Plaintiff consulted with defendant and negotiated on defendant's behalf with numerous people for the sale of the mill. At various times defendant promised to pay plaintiff a commission in the event of the sale of the property. Finally it was disposed of to Mr. Carder for the sum of $35,000.
Plaintiff participated in the drawing of an option on the property which was given to Mr. Carder. The transaction thereafter was ultimately consummated between defendant and Mr. Carder without plaintiff's assistance. It was stipulated that plaintiff did not have a license as a real estate broker.
The trial court gave judgment in favor of plaintiff in the sum of $2,340, predicated upon the services which he had rendered to defendant in connection with the sale of the property.
 Question: Was plaintiff barred from recovery for his services for the reason that he did not have a real estate broker's license in the State of California?
Yes. Section 10136 of the Business and Professions Code reads: "No person engaged in the business or acting in the capacity of a real estate broker or a real estate salesman within this State shall bring or maintain any action in the courts of this State for the collection of compensation for the performance of any of the acts mentioned in this article without alleging and proving that he was a duly licensed real estate broker or real estate salesman at the time the alleged cause of action arose."
Since plaintiff is seeking to recover for services rendered as a real estate broker, he was required to have a real estate broker's license in the State of California, which it is conceded he did not have. Therefore there was a total failure of proof on an essential element in his cause of action which barred him from recovering.
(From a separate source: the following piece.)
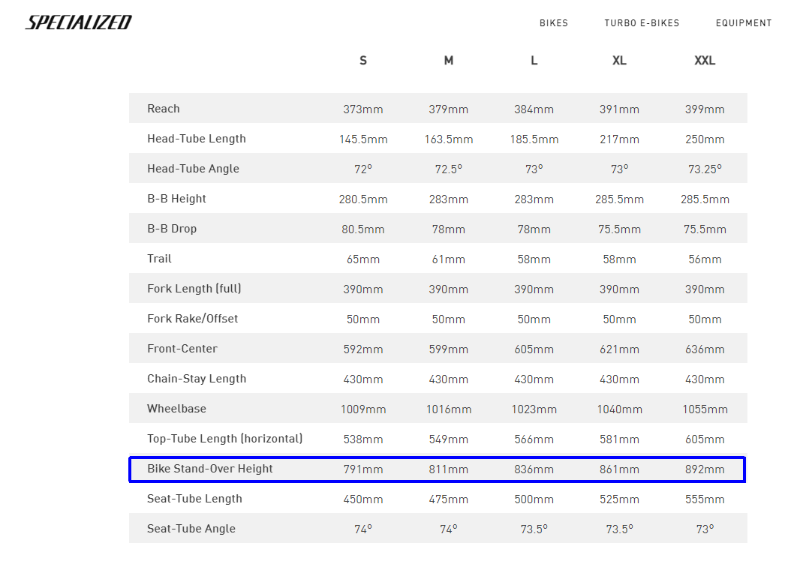Click the 892mm XXL stand-over value

point(705,470)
 There is no merit in the contention that plaintiff was not a broker but merely a middleman and adviser to defendant, for it is conceded that he participated in the preparation of an option which was given to Mr. Carder. The law is established that if a broker takes any part in the negotiations, no matter how slight, he is not a middleman but is a [110 Cal. App. 2d 558] broker. (Rhode v. Bartholomew, 94 Cal. App. 2d 272, 280  [210 P.2d 768].)
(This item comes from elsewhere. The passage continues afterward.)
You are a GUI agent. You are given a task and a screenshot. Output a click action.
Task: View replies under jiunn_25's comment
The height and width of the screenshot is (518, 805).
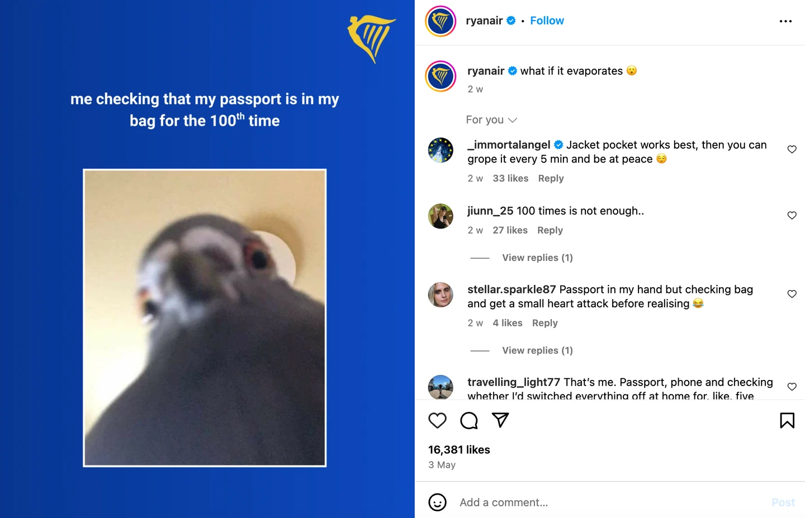537,258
 Likewise without merit is plaintiff's claim that he was entitled to a commission for the sale of the personal property even though he might not be entitled to a commission for the sale of the realty.
In the present case the sale of the realty and the personal property located thereon constituted one complete and entire transaction, it being evident that the mill and machinery located on the leased property were of value to the purchaser only if he obtained the lease upon the property too. Therefore the transaction was not a severable one as in Marks v. Walter G. McCarty Corp., 33 Cal. 2d 814, 824 [205 P.2d 1025], in which case the real estate and the personal property were each given a separate sales price in the escrow.
The instant case is similar on its facts to those in Democa v. Barasch, 212 Cal. 293, 297 [298 P. 17], wherein it was held that the sale of the realty and personalty could not be segregated, and that it was a real estate transaction.
The judgment is reversed.
Moore, P. J., and Fox, J., concurred.